EH-Net members,

Recently EC-Council held a webinar for certain attendees to discuss what's happened in 2010 and what's projected for 2011. I've been told I can share this information so here are a few highlights...

- EC-Council has passed SANS/GIAC in the number of certified professionals worldwide (I wasn't given specific permission to share numbers and since EC-Council doesn't share these, neither will I here).

- Within a year of launching their academic course books they have formed 200 international partnerships

- Hacker Halted (US) saw a 116% increase in course attendees and will be back in Miami (October) for 2011.

- I don't have the date but they will be launching CAST - Center for Advanced Security Training - courses this year. These will be advanced technical trainings in areas where they have certifications (CEH,ECSA/LPT,CHFI) and some others. The instructors for these courses MUST be practitioners in the field and meet other requirements. There are no plans to have certifications for these courses at this time, they will be advanced technical trainings only.

- Takedown Con will be launched in May in Dallas, Texas. Unlike Hacker Halted, this conference will be much more technical in its discussions. They plan to roll this out to other areas as well (www.takedowncon.com).

- EC-Council donated $1M to the UN last year to have distributed as needed for training. This year another $1M is being donated to academia.

- A new tool helping in lab setup for classes has been developed called iLabs. This is a virtual hosted system by EC-Council that allows instructors to quickly get classrooms ready. Students will each have access to a handful of systems. All licensing is being handled by EC-Council and will no longer be a responsibility of the training center.

- Along with iLabs will come a client/server app called Frankenstein. The utility looks similar to an FTP client. It allows students to connect to EC-Council and download updated tools.
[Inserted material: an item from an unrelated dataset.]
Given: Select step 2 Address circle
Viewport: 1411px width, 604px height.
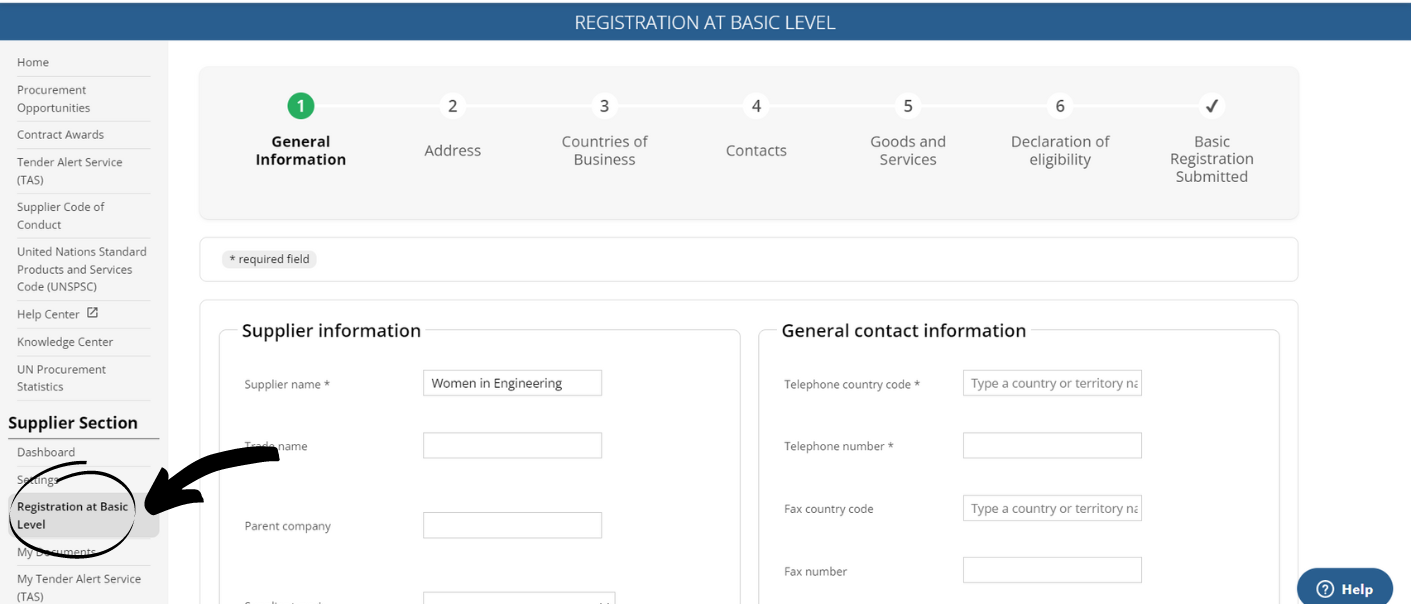Looking at the screenshot, I should click(453, 106).
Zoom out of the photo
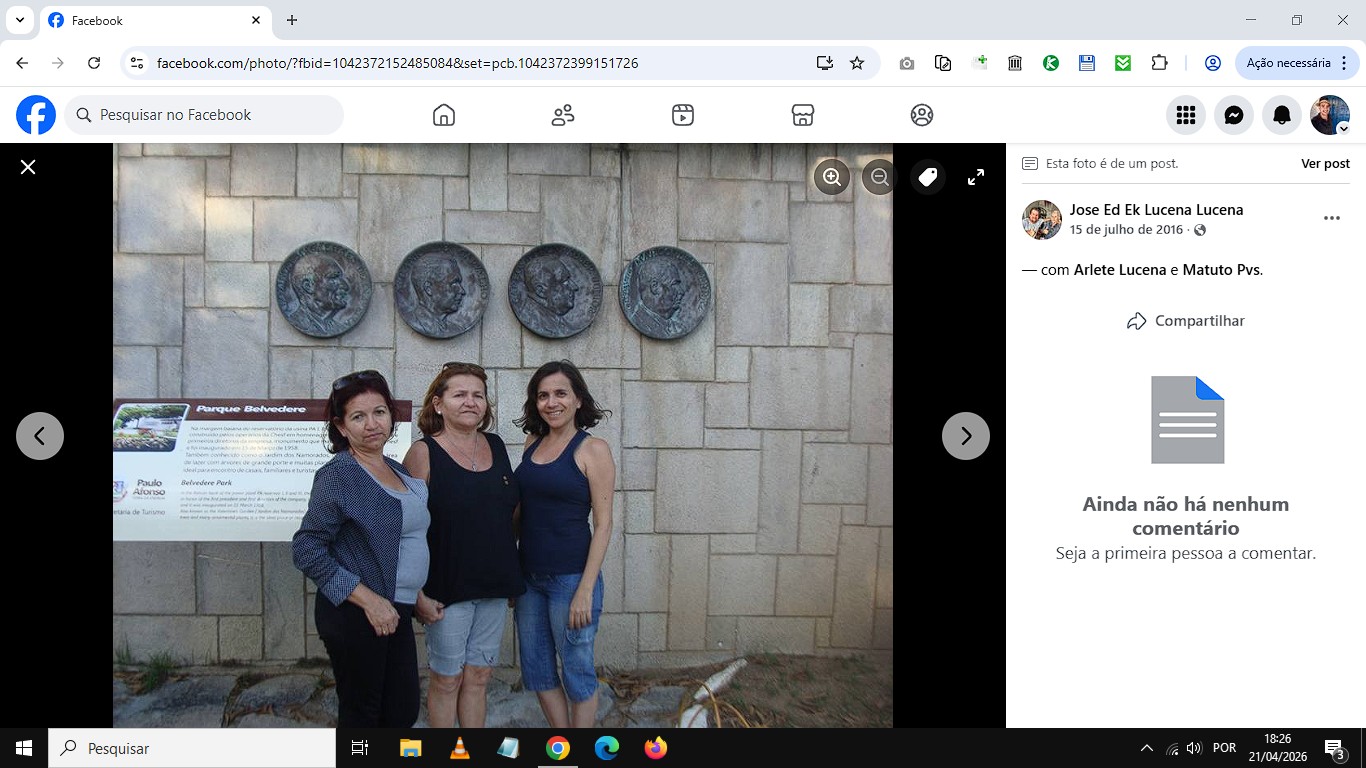Screen dimensions: 1366x768 click(879, 177)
If a tool is installed and an updated version is available Frankenstein will prompt you to install the newer version.

- And, of course, there's CEH v7. This is going to include completely rebuilt courseware. To start, all of those boring looking slides have been removed. You will no longer see pages with slides with a box of text and a heading with more text below the slide. The text has been removed. The slides are now very graphical (example attached) - and they look good (and I hear they're trying to get the courseware in color rather than black/white). What about the tools? Yes, tools are still included but the courseware will only be discussing the top tools in each category. You won't have slide after slide of tools you'll never use. They'll still be included on the discs for self-study. The exam will be updated and, again this is speculation, I believe the objectives will be updated as well. They have spent more money producing this CEH version than any version in the past and they are taking it very seriously. Why do I believe the objectives will be updated? I sat in as a CEH SME during Hacker Halted with a representative from Prometric and other security professionals. We were tasked with developing question topics/categories - and new questions are being written from these so I can only guess that these will be the new objectives. You should not be seeing weird questions or questions that come from portions of the courseware not in the objectives.

What else could make CEH v7 great? How about getting a free seat in the initial roll-out? On March 14, 25 training centers worldwide will be conducting the first CEH v7 courses. EC-Council will be giving away 125 seats for these classes. Attendees will also receive a commemorative limited edition, metal, certificate of attendance. Global roll-out will be the following week, March 21.

:-)

BillV

@BillV

Thanks for the information on CEHv7!

I'm curious how one would get in on one of those 125 free seats? Will there be a lottery? Or maybe the attendees will be handpicked?

Thanks again!

I've avoided CEH in the past based on poor feedback from colleagues, but I may have to look into it again after they implement these changes. It's always been on my radar because so many jobs ask for it, but I've always made excuses to postpone because I didn't feel like memorizing the names of every tool on the planet for the exam. Sounds good. Thanks for the info BillV!

I can't wait to see what's new in the CEHv7 exam (I mean which new topics).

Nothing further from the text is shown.